EXERCISE GOAL: Show all lines containing "computer" from the data below.

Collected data
Content starts
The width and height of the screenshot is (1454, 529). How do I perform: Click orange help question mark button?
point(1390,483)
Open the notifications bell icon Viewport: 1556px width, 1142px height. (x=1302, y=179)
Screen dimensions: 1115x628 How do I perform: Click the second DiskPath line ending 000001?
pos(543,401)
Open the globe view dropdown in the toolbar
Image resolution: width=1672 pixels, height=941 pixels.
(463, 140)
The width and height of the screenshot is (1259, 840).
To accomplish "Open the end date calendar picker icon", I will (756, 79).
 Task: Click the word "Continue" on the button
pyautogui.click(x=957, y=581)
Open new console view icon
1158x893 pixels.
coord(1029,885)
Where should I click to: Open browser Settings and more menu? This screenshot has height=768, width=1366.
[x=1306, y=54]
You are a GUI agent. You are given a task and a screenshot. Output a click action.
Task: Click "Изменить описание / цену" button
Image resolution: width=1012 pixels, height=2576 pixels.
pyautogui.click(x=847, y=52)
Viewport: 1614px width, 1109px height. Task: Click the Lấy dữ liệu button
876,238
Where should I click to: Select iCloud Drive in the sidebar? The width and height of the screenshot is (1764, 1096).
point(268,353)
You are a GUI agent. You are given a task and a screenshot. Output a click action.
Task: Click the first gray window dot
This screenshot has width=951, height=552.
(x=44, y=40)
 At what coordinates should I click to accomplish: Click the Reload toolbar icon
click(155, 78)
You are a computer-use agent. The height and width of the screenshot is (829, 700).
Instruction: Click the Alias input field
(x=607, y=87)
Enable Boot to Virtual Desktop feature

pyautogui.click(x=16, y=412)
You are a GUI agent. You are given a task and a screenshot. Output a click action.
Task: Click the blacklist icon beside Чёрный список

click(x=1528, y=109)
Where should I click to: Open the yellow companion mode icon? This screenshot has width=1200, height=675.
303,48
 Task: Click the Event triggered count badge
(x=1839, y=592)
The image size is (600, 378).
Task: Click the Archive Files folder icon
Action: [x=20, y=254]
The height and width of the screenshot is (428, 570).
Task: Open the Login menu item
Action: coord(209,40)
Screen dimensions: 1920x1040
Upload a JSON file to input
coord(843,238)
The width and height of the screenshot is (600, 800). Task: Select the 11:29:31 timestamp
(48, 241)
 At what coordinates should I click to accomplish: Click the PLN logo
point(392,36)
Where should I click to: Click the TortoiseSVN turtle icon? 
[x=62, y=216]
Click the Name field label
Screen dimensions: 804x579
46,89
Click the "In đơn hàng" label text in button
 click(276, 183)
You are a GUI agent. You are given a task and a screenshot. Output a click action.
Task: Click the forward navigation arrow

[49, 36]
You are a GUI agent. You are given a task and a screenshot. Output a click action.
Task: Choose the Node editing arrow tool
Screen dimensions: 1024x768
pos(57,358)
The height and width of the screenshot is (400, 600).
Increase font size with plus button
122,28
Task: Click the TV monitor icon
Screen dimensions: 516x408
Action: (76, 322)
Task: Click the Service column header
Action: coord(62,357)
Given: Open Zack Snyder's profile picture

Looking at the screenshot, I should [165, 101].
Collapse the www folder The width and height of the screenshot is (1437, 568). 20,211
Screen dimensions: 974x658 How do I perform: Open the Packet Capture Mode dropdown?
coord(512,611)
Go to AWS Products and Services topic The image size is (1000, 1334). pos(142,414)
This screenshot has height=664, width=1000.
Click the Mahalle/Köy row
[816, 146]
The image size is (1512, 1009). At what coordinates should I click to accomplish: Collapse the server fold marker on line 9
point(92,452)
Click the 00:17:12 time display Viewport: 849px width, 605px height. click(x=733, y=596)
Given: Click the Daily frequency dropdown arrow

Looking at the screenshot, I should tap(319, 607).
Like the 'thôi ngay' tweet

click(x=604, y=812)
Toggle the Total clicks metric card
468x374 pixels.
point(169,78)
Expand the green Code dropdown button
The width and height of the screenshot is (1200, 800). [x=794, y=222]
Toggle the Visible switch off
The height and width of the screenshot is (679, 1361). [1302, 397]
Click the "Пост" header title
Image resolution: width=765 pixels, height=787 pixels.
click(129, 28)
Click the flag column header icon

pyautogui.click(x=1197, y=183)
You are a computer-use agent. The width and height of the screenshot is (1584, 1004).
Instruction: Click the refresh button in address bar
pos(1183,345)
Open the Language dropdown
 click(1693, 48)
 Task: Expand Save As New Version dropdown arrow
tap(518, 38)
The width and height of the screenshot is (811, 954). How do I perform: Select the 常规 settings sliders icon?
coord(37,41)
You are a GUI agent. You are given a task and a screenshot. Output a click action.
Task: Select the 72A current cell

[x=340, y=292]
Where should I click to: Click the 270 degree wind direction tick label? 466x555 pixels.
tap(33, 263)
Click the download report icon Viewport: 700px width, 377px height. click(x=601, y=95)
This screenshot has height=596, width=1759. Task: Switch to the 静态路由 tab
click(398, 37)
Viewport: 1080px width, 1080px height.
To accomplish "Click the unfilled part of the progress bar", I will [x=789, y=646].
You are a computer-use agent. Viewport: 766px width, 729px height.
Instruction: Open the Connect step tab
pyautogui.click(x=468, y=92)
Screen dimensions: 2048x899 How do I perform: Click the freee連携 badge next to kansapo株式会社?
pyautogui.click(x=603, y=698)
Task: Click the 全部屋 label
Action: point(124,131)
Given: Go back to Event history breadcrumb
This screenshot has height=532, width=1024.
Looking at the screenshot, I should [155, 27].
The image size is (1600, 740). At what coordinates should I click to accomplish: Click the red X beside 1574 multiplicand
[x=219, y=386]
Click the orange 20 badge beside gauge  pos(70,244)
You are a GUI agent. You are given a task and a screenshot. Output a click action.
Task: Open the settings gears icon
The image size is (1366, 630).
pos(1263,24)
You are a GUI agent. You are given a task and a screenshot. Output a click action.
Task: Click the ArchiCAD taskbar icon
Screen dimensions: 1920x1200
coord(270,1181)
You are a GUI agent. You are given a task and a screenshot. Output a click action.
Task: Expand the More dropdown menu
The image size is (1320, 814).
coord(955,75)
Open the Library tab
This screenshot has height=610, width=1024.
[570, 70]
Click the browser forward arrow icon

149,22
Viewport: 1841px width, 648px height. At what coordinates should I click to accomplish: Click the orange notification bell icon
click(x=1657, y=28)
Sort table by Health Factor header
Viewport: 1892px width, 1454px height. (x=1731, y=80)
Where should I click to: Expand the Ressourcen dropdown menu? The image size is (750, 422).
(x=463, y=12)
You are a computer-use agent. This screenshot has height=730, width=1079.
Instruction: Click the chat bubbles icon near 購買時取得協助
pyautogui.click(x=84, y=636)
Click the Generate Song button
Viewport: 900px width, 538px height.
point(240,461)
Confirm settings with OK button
Content ends
WRITTEN REPLY:
You are a computer-use agent. The height and width of the screenshot is (829, 700).
You are a computer-use agent. The width and height of the screenshot is (1584, 1004).
You are a computer-use agent. Viewport: 766px width, 729px height.
You are a computer-use agent. This screenshot has height=730, width=1079.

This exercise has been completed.